→ **SOURCE TEXT**:
Ask: Has anyone on HN deleted their Facebook account? - 20andup
Has anyone on HN deleted their Facebook account?  What was your reason?
======
LinuxBender
I deleted my facebook account shortly after being talked into creating it.
Why?

1) I started to lose respect for my friends, after watching their drama on FB.
TMI.

2) I was being bombarded with small games that were clearly carved out of
psychological tests for the purpose of gleaning data about me. Facebook do not
have my authorization for obtaining, storing or sharing psychological
profiles, whether or not their fine print says so.

3) I've visited their campus and it is creepy, right out of some dystopian
novel. This topic is far too complicated to explain here. I'm sure folks must
have written books about this by now.

------
Borating
Yes. And you should do the same and tell your social graph why.

Read "Get your loved ones off Facebook." [1] and the list of links from
Stallman webiste [2]

[1]
[http://www.salimvirani.com/facebook/](http://www.salimvirani.com/facebook/)

[2] [https://stallman.org/facebook.html](https://stallman.org/facebook.html) |
[https://stallman.org/facebook2.html](https://stallman.org/facebook2.html)

→ **RECORDED INFORMATION**:
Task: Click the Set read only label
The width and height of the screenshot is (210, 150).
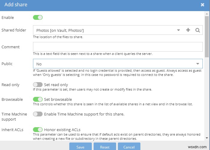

→ **WHAT YOU WILL DO**:
(A) In the Facebook deletion thread, what does LinuxBender say the small games were carved out of?
(B) In the Facebook deletion thread, substitute "headquarters" for "campus" and write out the stretch from "2) I was being" through "this by now.".
(C) Pick up the Facebook deletion thread after its last line and keep it going.
You won't need the data above.

→ **PER-TASK ANSWERS**:
(A) Psychological tests.

(B)
2) I was being bombarded with small games that were clearly carved out of
psychological tests for the purpose of gleaning data about me. Facebook do not
have my authorization for obtaining, storing or sharing psychological
profiles, whether or not their fine print says so.

3) I've visited their headquarters and it is creepy, right out of some dystopian
novel. This topic is far too complicated to explain here. I'm sure folks must
have written books about this by now.

(C)
------
dudul
I deleted mine a while ago, maybe 6 or 7 years. I never found it useful. I
never felt the need to upload/share anything so my wall was pretty empty, and
most of what was shared by people in my network was kind of stupid.

I also didn't like their practices as a company, and didn't want to be part of
it.

------
angersock
Years ago, because while I was maybe okay with them having my information I
realized that they would always be using me by proxy to violate the privacy of
my friends and acquaintances.

So, I left. I occasionally miss parties--no big deal.

------
Turing_Machine
I'd love to, but it's the only thing that most of my older family members use,
or have any interest in using (trust me, I've tried to get them to switch).

I really, really wanted to like G+, but...

------
jebernier
Years ago, sick of seeing everyone else's vacation photos and how great their
lives are. ;-)